- **Exercise details**: Output range, inclusive: from the line containing "Task: Click the Windows Start button" to the line containing "The width and". Restate those lines from the data below word for word and only those.

- **Records for processing**:
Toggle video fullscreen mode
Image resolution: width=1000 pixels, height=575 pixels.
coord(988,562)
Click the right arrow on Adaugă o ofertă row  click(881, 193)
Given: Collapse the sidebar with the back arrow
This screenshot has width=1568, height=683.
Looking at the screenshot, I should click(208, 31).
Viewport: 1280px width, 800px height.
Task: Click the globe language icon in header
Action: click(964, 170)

==

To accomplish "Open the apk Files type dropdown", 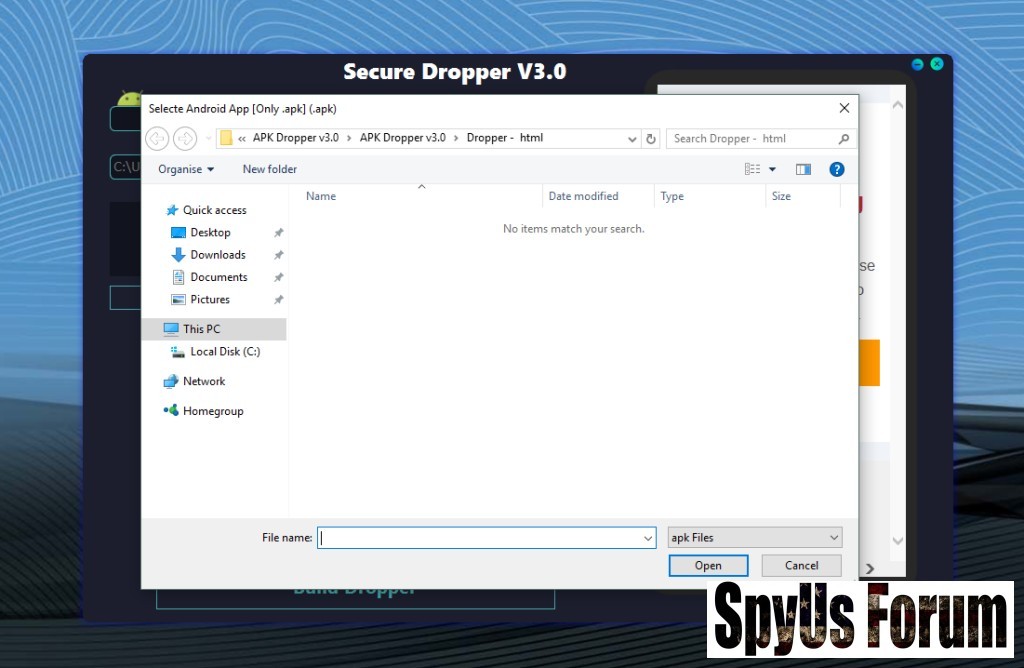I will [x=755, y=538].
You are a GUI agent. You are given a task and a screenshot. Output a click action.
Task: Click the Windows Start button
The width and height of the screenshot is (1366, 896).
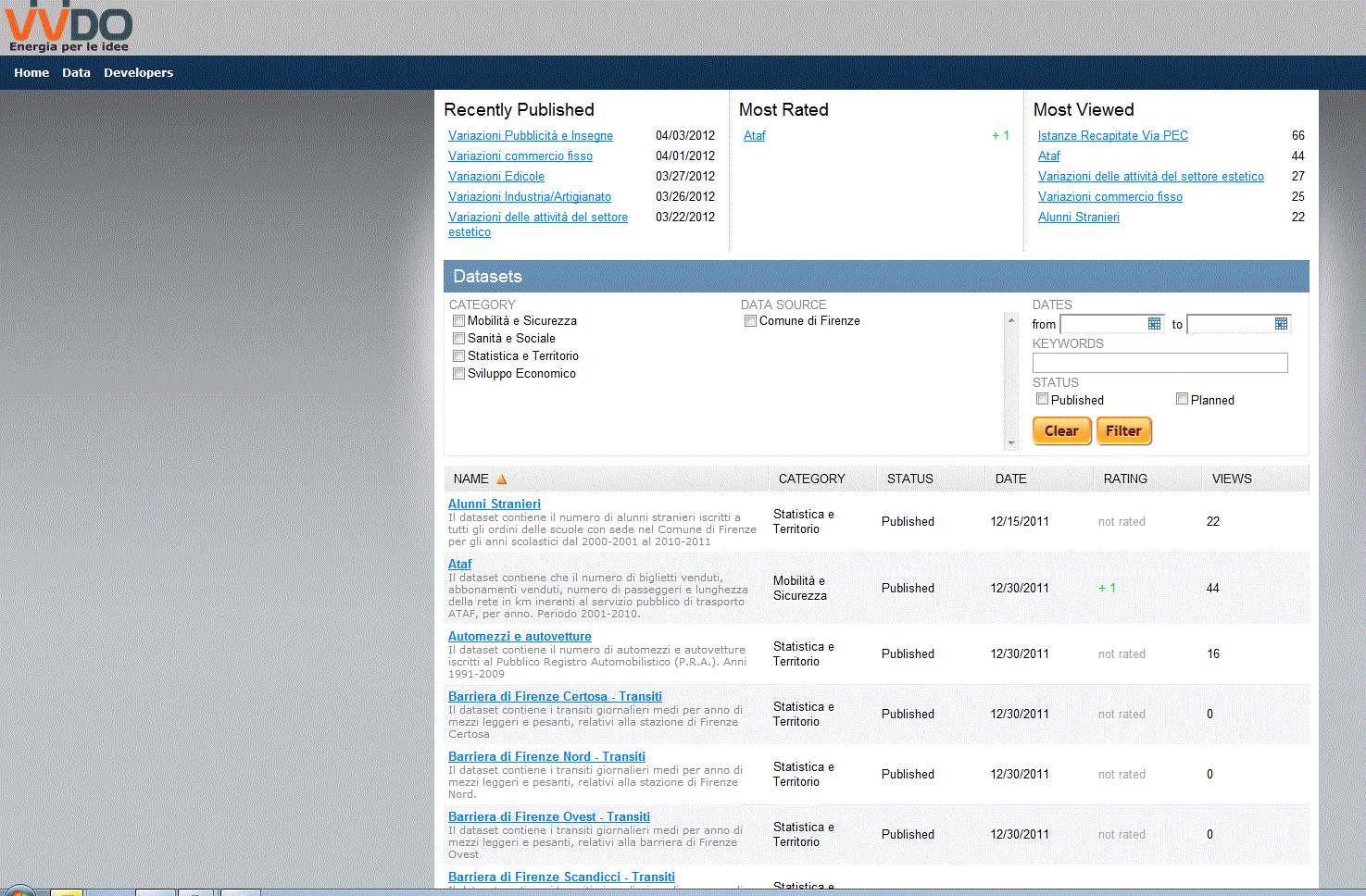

- **Solution to the problem**:
Task: Click the Windows Start button
The width and height of the screenshot is (1366, 896).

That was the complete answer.